NEW DELHI:
India has approximately 21.40 lakh people living with HIV-AIDS, according to a report by National AIDS Control Organisation (NACO).
While new infections declined nationally between 2010 and 2017, there are inter-state variations. New infections in 2017 in Arunachal Pradesh increased by 65 per cent, in Assam by 37 per cent, Mizoram by 18 per cent, Meghalaya by 10 per cent and Uttarakhand by 4 per cent.
With 3.30 lakh people living with HIV-AIDS, Maharashtra has the highest number, contributing 15 per cent of the country’s total. Around 69,11,000 people died of AIDS-related causes in 2017. Annual AIDS-related deaths among people living with HIV-AIDS kept increasing till 2005, and then started to decline. Since the peak, the number of annual AIDS-related deaths have declined by almost 71 per cent.
At 2.04 per cent, Mizoram had the highest adult HIV prevalence, followed by Manipur at 1.43 per cent and Nagaland at 1.15 per cent. The report showed that India’s progress in dealing with the AIDS epidemic has been satisfactory, but sounded a note of caution.
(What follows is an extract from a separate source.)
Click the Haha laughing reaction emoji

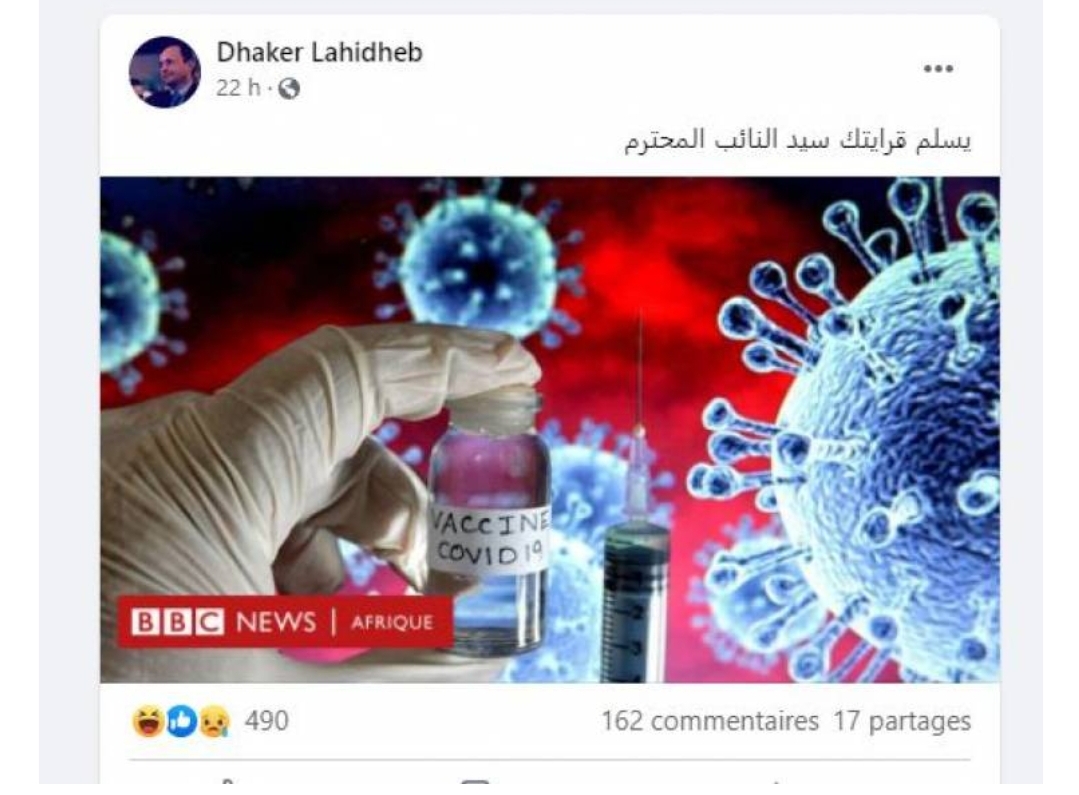(x=148, y=721)
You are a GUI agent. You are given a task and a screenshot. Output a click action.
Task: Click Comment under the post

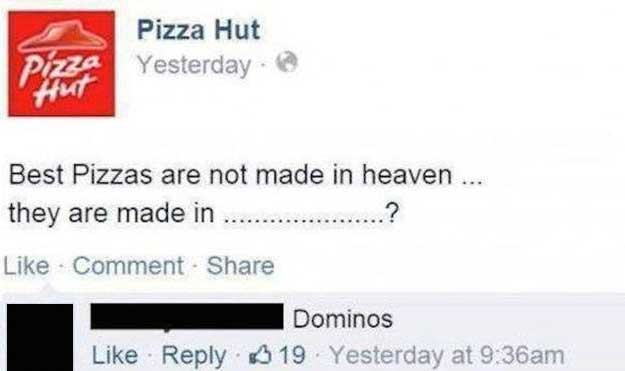[x=128, y=266]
“Inter-State variations in the trend of death due to AIDS-related illness persist. Estimated AIDS-related deaths are still rising in Bihar, Jharkhand, Haryana, Delhi and Uttarakhand, while they have stabilised in Assam. These are states where the implementation of the Anti-retroviral therapy programme needs to be more closely monitored and strengthened. More needs to be done to accelerate progress on the 90-90-90 targets…,” the report said.